How can one help but see why liberals and conservatives continue to annoy and collide with one another. To use Lewis' metaphor, Republicans seem clear on where their going and the importance of tidying up their own ships—both admirable qualities. In fact Republicans are so concerned with tidying up that they're willing to legislate it for others. (Sailors have a name for seamen who seek to dictate the terms by which other men's ships should run. I believe they call them "pirates". I don't believe piracy is such a good thing.) Democrats, on the other hand, seem almost exclusively concerned about us all getting to our destination together and treating each other well along the way.
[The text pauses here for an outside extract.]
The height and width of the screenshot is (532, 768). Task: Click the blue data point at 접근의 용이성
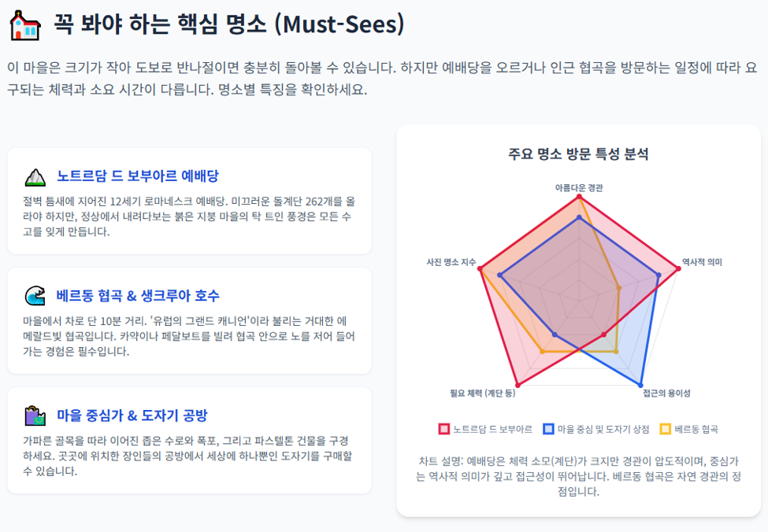[640, 385]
Despite the disconnect, I see some real potential for synergy here. We just need to determine which moral imperatives are best served in a political context. Whereas, like it or not, making abortion the least attractive choice for dealing with an unwanted pregnancy is most effectively handled in the religious and social arenas, we should recognize that poverty in a society as rich as ours is indeed a moral concern that can be mitigated politically. The first step then is to assess where we are. Next we must describe how we believe things should be. Then—and this is the crucial step—all parties have to voice the values that they would like to see upheld in creating the desired outcome. From that point it's just a matter of setting public policy that gets us from where we are to where we want to be. The synergy occurs when the laws are written so that they don't violate the deeply held convictions of either group. This kind of cooperation is itself an act of morality.
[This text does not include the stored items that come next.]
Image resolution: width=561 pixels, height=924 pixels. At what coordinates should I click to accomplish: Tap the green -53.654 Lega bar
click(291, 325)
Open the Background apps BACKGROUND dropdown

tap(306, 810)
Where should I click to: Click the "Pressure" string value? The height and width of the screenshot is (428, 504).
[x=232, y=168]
It is my Uncle Ralph who I have to thank for the specific piece of home-training that comes to mind as I write on this topic. My uncle taught me, "Don't miss the forest for the trees." I'm not sure those are words he ever used, but the sentiment was definitely conveyed. The idea as it applies to this topic is simply that morality must be honored as a whole. Unless we are willing to deal with morality as a whole—honoring all three aspects as best we can in any and all situations—then we haven't really demonstrated the respect we claim for select pieces and parts. I believe our individual understandings of morality, however flawed or incomplete, must continue to play a substantive role in our public policy decision-making. At the same time we must recognize that selective morals used as political footballs are not really morality at all. They are quite the opposite.